July 18, 2004

Environment - EPA "significantly overstated the environmental achievements" re Chesapeake Bay cleanup

"Bay Pollution Progress Overstated: Government Program's Computer Model Proved Too Optimistic" is the headline to this page one story today in the Washington Post. Some quotes:

At news conferences, on its Web site and in its regular publications, the government agency leading the cleanup of the Chesapeake Bay has documented more than a decade of steady progress.

The Chesapeake Bay Program has reported that the flow of major pollutants from rivers into North America's largest estuary has declined nearly 40 percent since 1985, bolstering the claims of politicians in Virginia, Maryland, Pennsylvania and the District that they were "saving the bay" and helping the states fend off criticism and lawsuits from environmentalists.

Those reports, however, significantly overstated the environmental achievements. The estimates of pollution reduction were based on a computer model -- not water samples -- that program officials now say was distorted by overly generous assumptions. * * *

U.S. Geological Survey water monitoring data from the mid-1980s through 2003, requested by The Washington Post, indicate that observed concentrations of the two targeted pollutants, nitrogen and phosphorus, showed no decline in most of the major rivers spilling into the bay. * * *

Most of the nitrogen and phosphorus entering the bay from the 64,000 square miles that drain into it come from farm fertilizer, animal waste, sewage treatment plants and air pollution caused by cars, which eventually drops into waters and heads to the bay.

Once there, the chemicals serve as nutrients that set off algae blooms, which block sunlight from the sea grass and creatures on the bay bottom, while also starving them of oxygen.

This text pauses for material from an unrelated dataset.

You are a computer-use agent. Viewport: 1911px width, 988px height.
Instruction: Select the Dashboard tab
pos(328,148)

As part of the cleanup, the states have pushed for the retrofitting of sewage treatment plants, encouraged farmers to minimize excess fertilizer and animal waste flowing into streams and groundwater and cautioned against long-distance automobile commuting.

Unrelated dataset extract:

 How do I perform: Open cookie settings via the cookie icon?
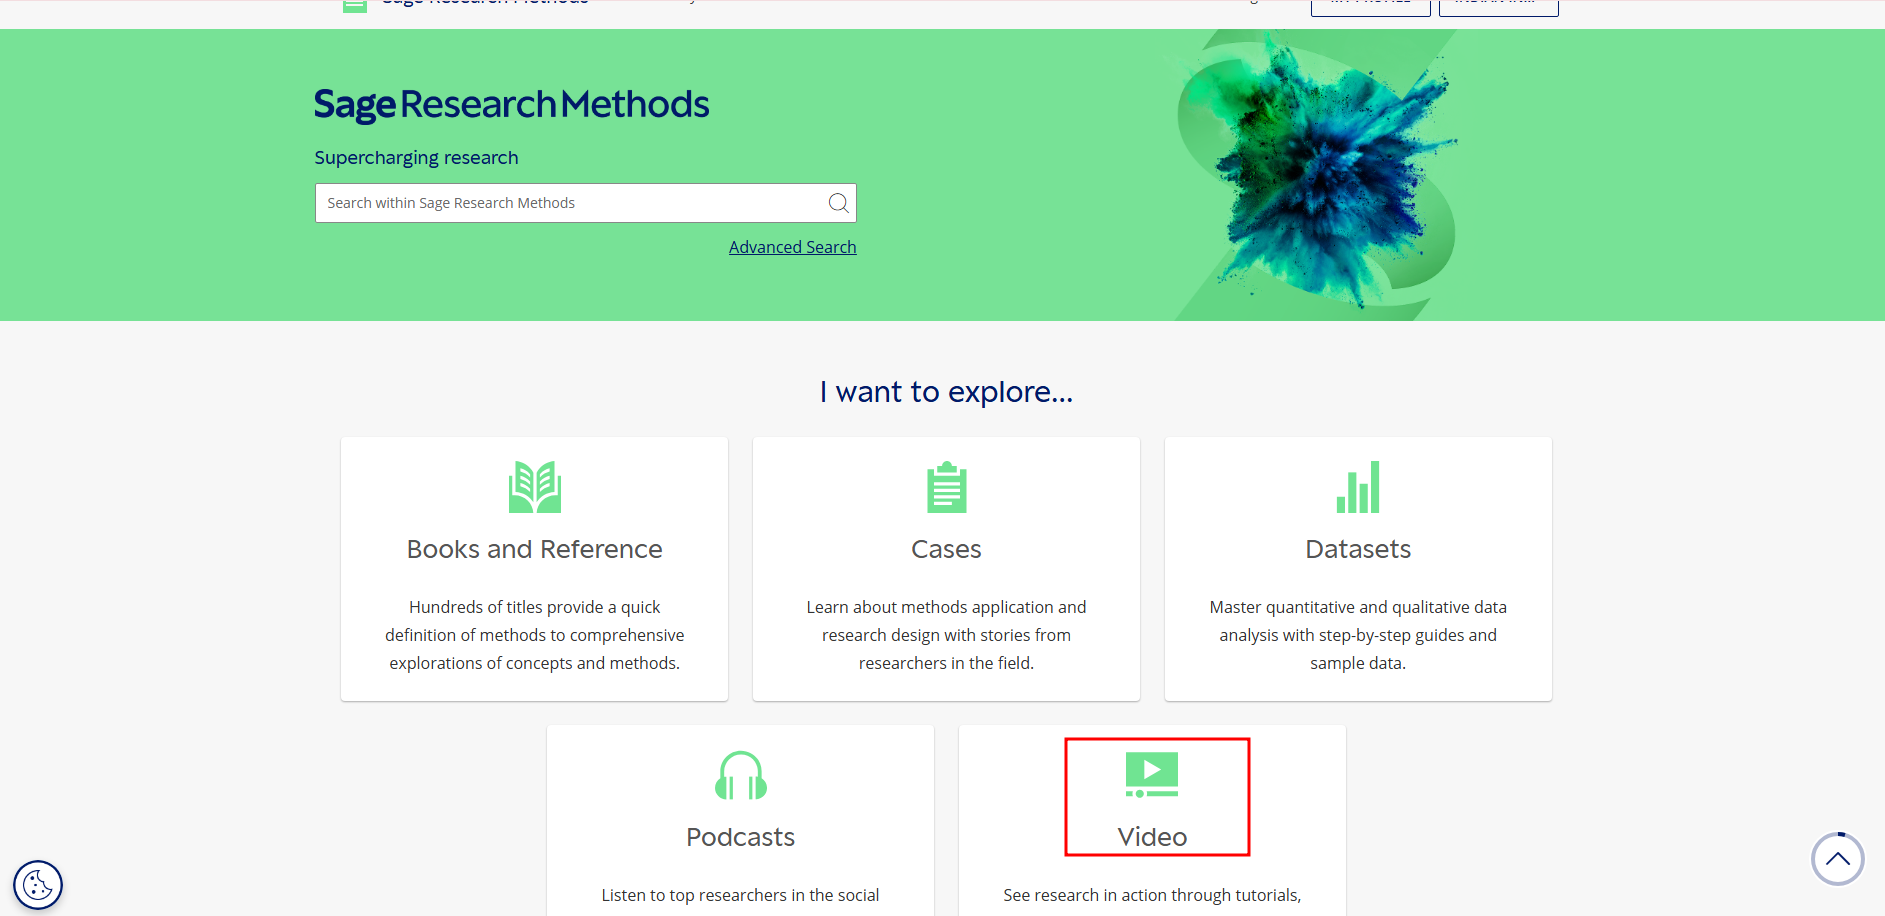[x=38, y=885]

One of the program's most significant achievements was the phosphate detergent ban that went into effect in the bay states and the District between 1985 and 1990, a measure believed to have yielded significant phosphorus reductions. This spring, too, Maryland legislators passed a $2.50 monthly surcharge on every homeowner in the state -- the "flush tax" initially proposed by Gov. Robert L. Ehrlich Jr. -- to pay for upgrades to wastewater treatment plants.

Those efforts, however, are countered by pollution created by the rising population in the bay's vast watershed. * * *

The model estimates the amount of pollution flowing into the bay based on the various land uses in the vast watershed. Forested land is judged to contribute relatively little to the problem; agricultural and urban lands contribute the most, officials said.

"It is the Cadillac of watershed models across the world," said Christopher S. Conner, director of communications for the Chesapeake Bay Program.

The model is useful, bay officials said, because it can take variations of rainfall and other factors into account. Even scientists who question its use for measuring progress credit the model with being well-constructed and useful for prediction.

But some scientists and other experts on the bay said the model is the wrong tool for reporting bay pollution because it relies on so many assumptions and because it continues to suggest more progress than water monitoring reports.

The Chesapeake Bay Program's revised computer model currently reports that phosphorus pollution has dropped about 28 percent since 1985 and that nitrogen pollution has dropped about 18 percent.

But according to the U.S. Geological Survey data, the observed concentrations of those chemicals flowing into the bay from the major rivers has changed little.

The story includes this graphic on measuring the Bay's pollution.